Он трясет полупустой банкой в воздухе.
– Не против. Только я не помню точно, который был наш дом.
– Ну да, ты ведь мелкий был, когда всех перевезли.
– Мелкий.
– Вон он, – машет рукой Вася.
Мишаня глядит в окно на покосившуюся кровлю. Какого он был цвета? В сумерках все кажется фиолетовым.
Васька заезжает колесами прямо в самую гущу высокой засохшей травы, так близко к стене, что в свете двух круглых фар «жигуленка» на доме проявляются ошметки голубой краски. Точно, голубой. Мишаня тут же вспоминает запах этой самой краски, когда Петька возил валиком по фасаду в жаркий день, а он, Мишаня, приносил ему колодезную воду в литровых банках.
Санек распахивает дверь машины, впустив внутрь холод и полчища плотоядных мошек.
– Э, нет, тут окна все расхерачены, сожрут нас, если засядем там, – констатирует он, оглядевшись.
– Куда тогда? – Васька заводит двигатель.
– А вон, смотри, через дорогу, вроде все цело.
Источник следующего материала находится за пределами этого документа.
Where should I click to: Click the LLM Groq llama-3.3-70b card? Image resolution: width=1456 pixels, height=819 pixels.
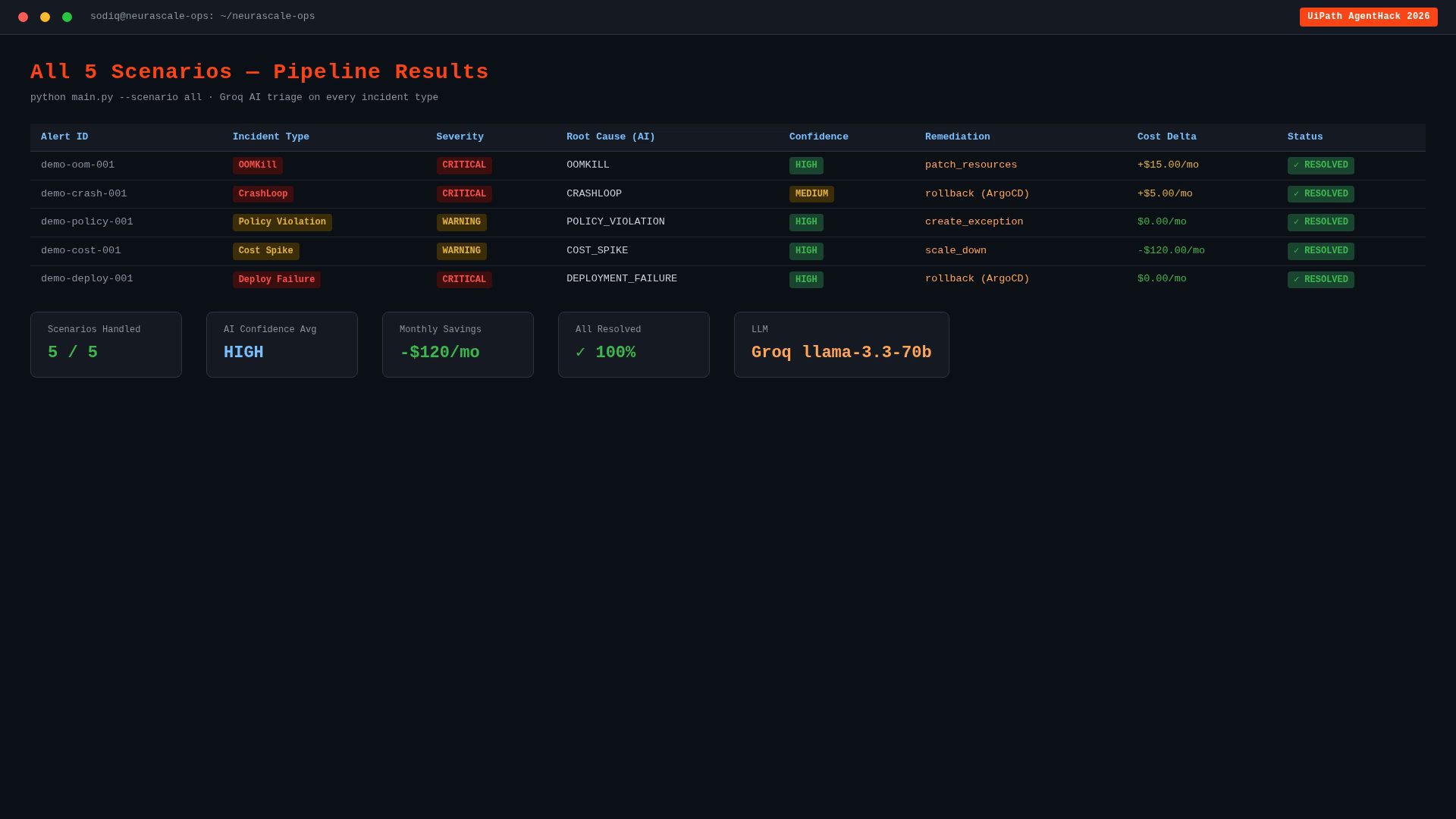click(x=841, y=344)
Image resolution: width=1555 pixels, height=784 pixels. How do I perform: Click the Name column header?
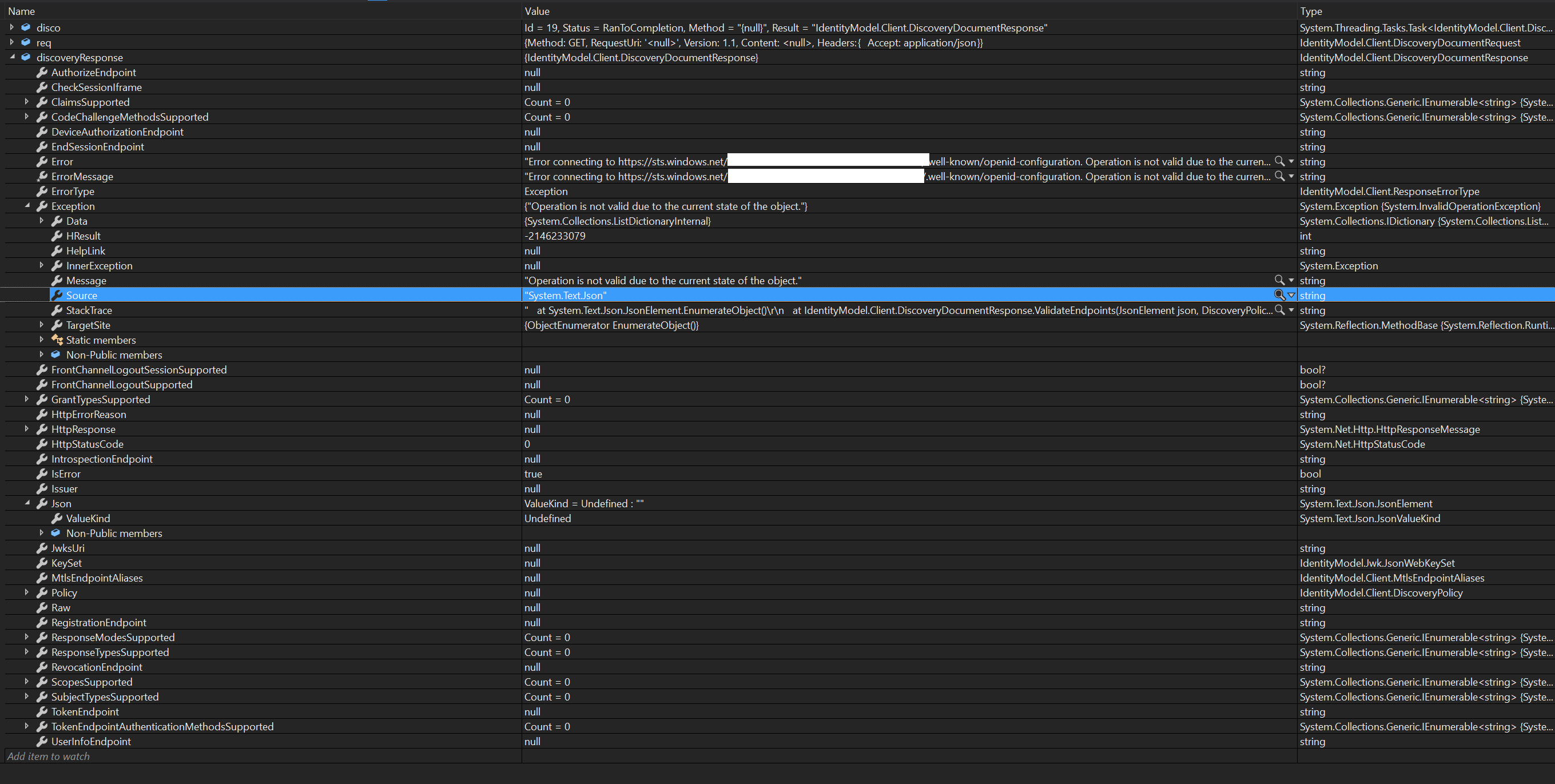(22, 11)
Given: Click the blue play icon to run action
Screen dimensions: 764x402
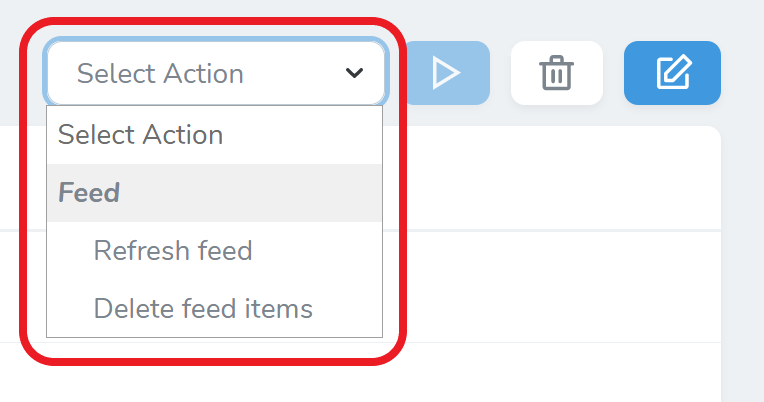Looking at the screenshot, I should [445, 73].
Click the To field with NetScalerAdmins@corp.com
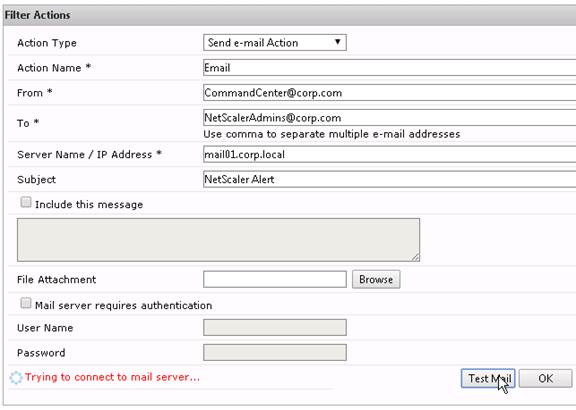The image size is (576, 410). [x=389, y=118]
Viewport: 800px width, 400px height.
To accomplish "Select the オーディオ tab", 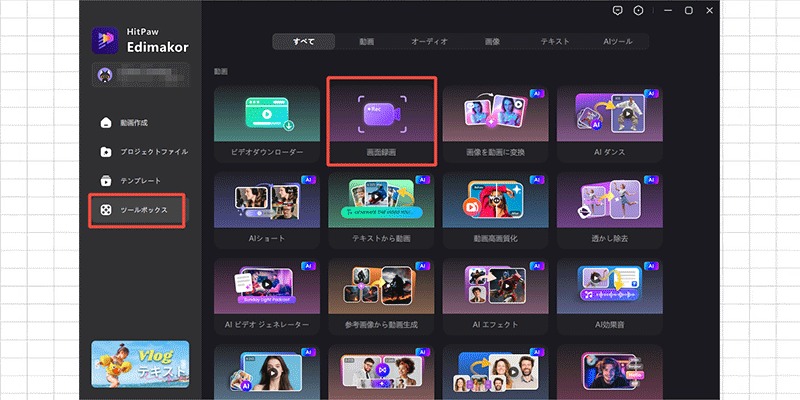I will (430, 42).
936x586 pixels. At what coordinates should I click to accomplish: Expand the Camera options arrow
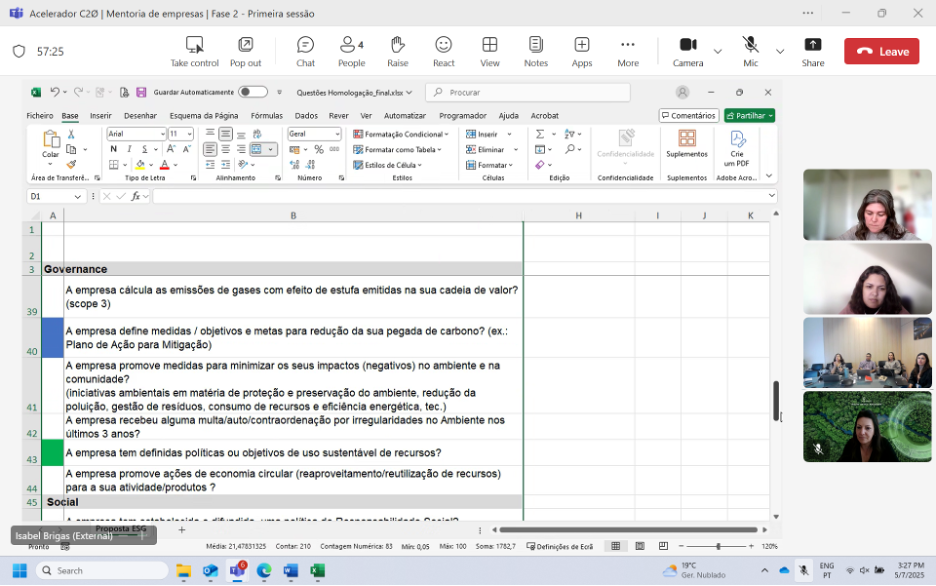(x=717, y=51)
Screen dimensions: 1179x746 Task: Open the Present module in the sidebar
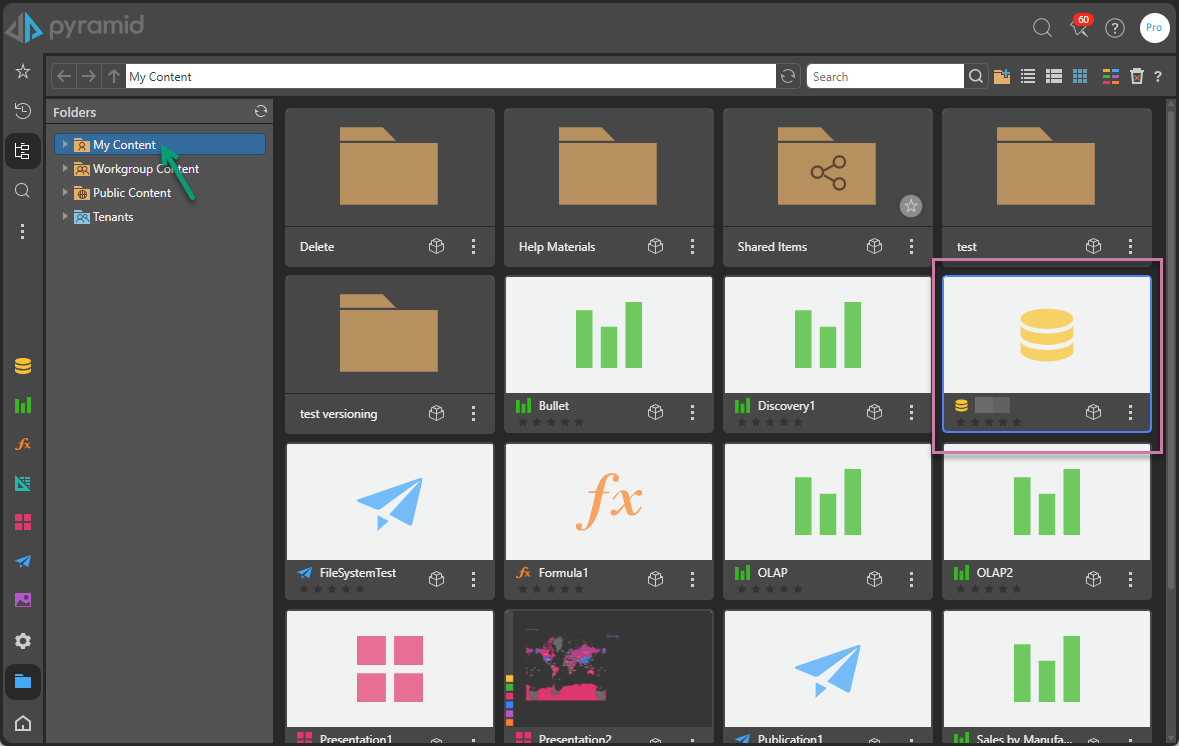pyautogui.click(x=23, y=522)
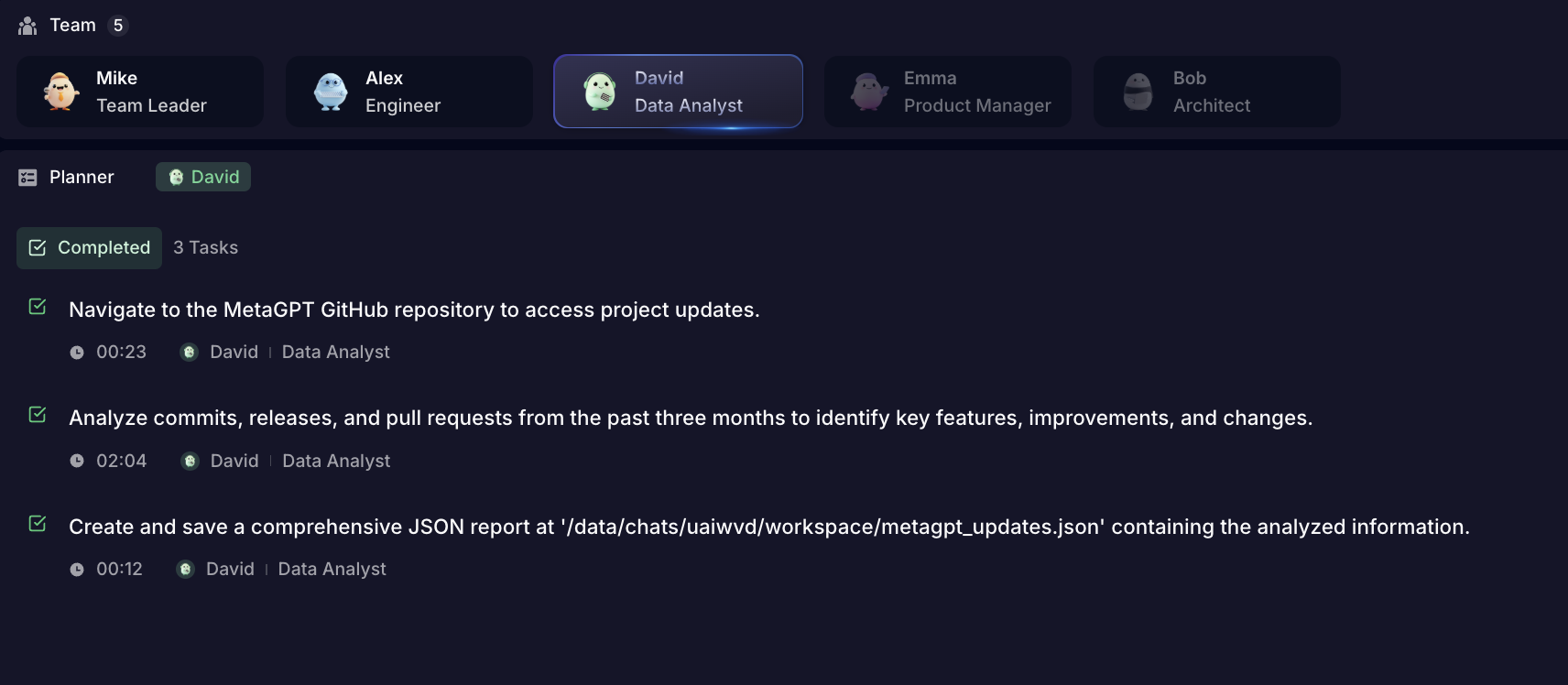
Task: Click the Team group icon
Action: pyautogui.click(x=27, y=26)
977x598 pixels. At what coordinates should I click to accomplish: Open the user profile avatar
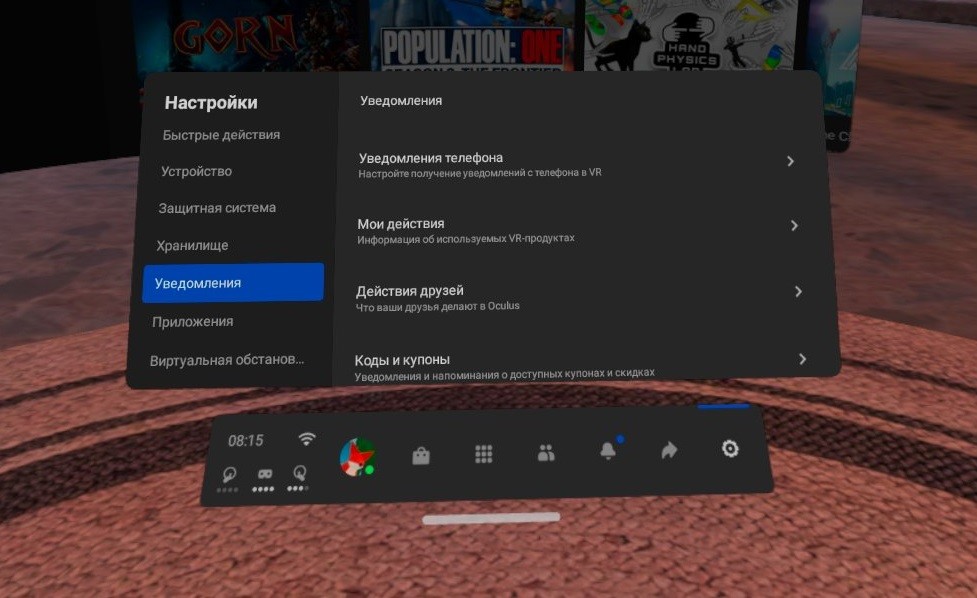tap(357, 457)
– Да ты офигел, – присвистывает рыжий.
– А че?
– Да не пойду я туда.
– Это почему?
– Ну это же дедов дом. Туда нельзя.
– Дедов? – спрашивает Мишаня, подумав о своем собственном одноногом деде, который в этом доме жить никак не мог, потому что у него квартира от завода в центре поселка, там, где они сейчас с матерью живут.
– А ты не помнишь?
– Нет.
– Ну да, ты ведь мелкий был.
– Так че?
– По-любому нет.
– А куда тогда?
– Не знаю. По домам? Или в тачке?
– В тачке не прикольно. Вы надышите все, а окошко не открыть – сожрут, – ворчит Вася.
– Так а что не так с домом? – снова спрашивает Мишаня.
– Там жил дед, злобный говнюк.
– Ну и что? Мой дед тоже злобный говнюк, – пожимает плечами Мишаня.
– Говорят, он внучку свою убил и в огороде закопал.
– И вы верите? – Мишаня с сомнением осматривает двоих рослых парней, потом кидает взгляд на дом сквозь запотевшее от их водочного дыхания стекло. – Дом как дом.
– И что, ты зайдешь?
Мишаня чувствует, как внутри опять жжет. Петька бы зашел, ему-то плевать было на всякие страшилки. Он в лес вон на кабана пошел. Тут у Мишани перед глазами встают валун и Петькины ноги в резиновых сапогах, блестящие на мокрой траве. Видимо, его лицо выдает испуг.
– Зассал?
– Ничего я не зассал. Просто… мошки кусают.
– А ты бегом.
– А вы?
– Ну а мы – за тобой.
Мишаня берется за ручку двери, а потом медлит.